I'm in Blaine. It's 5:25 a.m. and I'm wondering how to get to the hearing on time. In my distress over what was happening with my lawyer and missing out on visitation with my son because of it, I forgot to ask the bus for a scheduled pick up. And then I realized that once I get into Wenatchee, I don't have a ride to Waterville for court. I would have tried leaving last night, to hitchhike and make sure I get in in time, but my migraine popped up (I'll write about my migraine stuff later, how this one was different too). I had to get some sleep first. So now I'm up and had tea, and some fruit, and I don't think I can make it to the hearing even if I take the regular bus to Wenatchee. It would get in at 12:30 p.m. and I don't have a ride to Waterville, which is a half hour away.
I need some good luck this morning.
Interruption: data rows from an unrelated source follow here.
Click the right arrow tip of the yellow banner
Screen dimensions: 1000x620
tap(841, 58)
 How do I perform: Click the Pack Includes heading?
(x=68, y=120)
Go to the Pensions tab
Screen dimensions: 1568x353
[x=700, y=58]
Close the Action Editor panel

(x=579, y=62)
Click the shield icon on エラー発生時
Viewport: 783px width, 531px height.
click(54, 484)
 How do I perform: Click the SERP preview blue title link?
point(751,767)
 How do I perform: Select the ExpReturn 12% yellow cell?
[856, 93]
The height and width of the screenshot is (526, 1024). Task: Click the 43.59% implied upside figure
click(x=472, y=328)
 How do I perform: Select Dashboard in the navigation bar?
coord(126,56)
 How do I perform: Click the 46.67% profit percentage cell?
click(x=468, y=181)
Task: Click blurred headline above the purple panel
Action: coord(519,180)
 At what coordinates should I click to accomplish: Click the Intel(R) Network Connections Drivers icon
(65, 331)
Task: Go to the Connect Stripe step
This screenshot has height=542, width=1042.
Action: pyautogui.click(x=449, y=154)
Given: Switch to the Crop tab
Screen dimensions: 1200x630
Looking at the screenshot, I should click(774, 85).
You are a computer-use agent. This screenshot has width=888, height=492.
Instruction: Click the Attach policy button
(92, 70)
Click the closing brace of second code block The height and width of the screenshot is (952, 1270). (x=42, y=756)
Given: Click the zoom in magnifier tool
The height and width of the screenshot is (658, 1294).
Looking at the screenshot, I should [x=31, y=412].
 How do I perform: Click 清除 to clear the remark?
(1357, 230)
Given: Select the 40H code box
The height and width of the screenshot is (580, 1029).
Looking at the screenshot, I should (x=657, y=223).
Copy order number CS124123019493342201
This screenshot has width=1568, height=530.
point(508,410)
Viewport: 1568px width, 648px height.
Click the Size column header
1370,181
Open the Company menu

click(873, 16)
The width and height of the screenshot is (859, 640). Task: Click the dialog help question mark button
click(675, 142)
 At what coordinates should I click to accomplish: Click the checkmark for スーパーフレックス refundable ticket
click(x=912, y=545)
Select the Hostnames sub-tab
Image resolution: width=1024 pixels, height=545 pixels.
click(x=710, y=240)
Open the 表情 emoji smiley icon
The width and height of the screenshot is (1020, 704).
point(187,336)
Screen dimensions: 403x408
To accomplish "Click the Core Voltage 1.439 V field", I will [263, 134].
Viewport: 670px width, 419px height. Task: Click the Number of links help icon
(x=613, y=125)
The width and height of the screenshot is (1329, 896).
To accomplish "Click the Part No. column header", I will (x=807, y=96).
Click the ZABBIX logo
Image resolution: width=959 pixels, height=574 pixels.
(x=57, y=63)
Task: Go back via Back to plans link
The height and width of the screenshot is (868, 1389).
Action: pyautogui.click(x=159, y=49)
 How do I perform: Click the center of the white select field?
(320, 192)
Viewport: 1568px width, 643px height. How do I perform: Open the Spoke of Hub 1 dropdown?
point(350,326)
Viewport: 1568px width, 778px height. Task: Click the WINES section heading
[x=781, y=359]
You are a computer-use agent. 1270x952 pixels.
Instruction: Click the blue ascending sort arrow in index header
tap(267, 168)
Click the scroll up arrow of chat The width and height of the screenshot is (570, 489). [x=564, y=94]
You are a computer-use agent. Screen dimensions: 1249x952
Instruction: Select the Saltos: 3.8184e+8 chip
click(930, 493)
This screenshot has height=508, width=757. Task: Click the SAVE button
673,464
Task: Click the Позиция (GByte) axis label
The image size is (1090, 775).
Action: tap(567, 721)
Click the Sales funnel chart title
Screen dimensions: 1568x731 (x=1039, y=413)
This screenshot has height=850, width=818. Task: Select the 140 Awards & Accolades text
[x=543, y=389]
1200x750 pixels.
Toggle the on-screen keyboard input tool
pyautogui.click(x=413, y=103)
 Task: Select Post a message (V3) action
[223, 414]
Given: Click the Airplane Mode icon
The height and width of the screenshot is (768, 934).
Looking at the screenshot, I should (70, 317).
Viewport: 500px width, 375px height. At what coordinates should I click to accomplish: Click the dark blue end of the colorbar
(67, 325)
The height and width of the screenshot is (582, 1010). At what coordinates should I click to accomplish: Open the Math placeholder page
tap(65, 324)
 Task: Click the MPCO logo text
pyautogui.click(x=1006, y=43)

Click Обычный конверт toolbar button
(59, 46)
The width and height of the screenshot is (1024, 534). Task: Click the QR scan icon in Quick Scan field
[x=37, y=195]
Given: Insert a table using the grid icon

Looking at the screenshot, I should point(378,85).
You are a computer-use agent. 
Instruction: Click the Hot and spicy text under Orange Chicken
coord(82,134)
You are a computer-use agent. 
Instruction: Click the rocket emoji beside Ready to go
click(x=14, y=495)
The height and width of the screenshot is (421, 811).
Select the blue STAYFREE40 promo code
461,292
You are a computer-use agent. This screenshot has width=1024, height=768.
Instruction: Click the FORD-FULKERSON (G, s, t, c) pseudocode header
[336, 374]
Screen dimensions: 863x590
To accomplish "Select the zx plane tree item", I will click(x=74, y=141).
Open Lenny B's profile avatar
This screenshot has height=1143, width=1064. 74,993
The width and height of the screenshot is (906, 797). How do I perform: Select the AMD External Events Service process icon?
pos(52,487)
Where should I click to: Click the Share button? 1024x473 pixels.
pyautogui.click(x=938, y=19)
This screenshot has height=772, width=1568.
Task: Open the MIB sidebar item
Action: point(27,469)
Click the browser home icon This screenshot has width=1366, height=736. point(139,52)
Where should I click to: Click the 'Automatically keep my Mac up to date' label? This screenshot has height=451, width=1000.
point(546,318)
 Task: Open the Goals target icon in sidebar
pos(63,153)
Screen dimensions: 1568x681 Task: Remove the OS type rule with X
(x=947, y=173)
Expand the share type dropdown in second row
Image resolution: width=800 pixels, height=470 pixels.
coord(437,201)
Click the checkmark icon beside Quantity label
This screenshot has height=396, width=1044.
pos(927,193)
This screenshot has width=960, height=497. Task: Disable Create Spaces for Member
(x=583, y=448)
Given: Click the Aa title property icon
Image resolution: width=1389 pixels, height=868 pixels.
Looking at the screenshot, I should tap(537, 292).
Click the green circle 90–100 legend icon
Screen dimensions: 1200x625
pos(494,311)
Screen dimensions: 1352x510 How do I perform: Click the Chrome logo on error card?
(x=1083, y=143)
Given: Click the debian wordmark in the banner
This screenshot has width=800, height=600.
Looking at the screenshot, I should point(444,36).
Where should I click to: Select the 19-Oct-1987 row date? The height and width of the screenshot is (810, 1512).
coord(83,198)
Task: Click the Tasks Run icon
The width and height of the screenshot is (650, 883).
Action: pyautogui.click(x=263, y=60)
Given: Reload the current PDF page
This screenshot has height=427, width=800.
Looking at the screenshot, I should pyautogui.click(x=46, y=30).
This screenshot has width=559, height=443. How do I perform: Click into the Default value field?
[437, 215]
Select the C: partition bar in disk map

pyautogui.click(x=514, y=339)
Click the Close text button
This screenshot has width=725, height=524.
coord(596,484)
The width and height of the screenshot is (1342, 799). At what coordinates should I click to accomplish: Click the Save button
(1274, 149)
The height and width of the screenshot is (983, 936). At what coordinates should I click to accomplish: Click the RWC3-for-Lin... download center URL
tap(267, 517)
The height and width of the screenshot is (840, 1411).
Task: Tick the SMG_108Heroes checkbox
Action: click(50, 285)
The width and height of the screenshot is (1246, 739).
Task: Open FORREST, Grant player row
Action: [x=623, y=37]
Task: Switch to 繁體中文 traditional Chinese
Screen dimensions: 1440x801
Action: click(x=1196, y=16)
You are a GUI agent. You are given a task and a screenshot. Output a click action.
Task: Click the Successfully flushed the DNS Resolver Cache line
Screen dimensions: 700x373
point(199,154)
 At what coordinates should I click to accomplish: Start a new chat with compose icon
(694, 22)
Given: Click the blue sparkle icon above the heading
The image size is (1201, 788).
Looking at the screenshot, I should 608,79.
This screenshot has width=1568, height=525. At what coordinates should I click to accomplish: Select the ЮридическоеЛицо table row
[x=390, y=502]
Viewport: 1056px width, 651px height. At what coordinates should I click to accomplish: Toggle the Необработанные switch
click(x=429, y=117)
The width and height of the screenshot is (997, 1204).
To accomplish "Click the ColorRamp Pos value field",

Where there's a will, there's a way, but good fortune also includes running into the right people, and, what I call, "providence". I'll do my best. What I want is continuance, and after talking to Paul, I've good reason to believe I can find a new lawyer more quickly than last time, and that they'll be able to help me.
I love you O. Mama cried all day yesterday, specifically because I won't see you this week--I tried, but CPS refused to reschedule visitation for later this week.
I know you need me. I found out that your bonding with my aunt is a survival instinct with kids, especially your age. Paul brought up Stockholm Syndrome. He said CPS sees it all the time; that to survive the trauma, a baby/child develops an instant bond to the next caregiver, and that it's the result of having to survive. I told him how you kept looking over your shoulder at me the last times we visited, with a sad and confused look, like why wasn't I going with you? You are mine and I am yours and we belong together. I know God knows everything. God is on our side, even if some others are not. Mama's gonna bust you out of that joint baby--and with the help of a good attorney.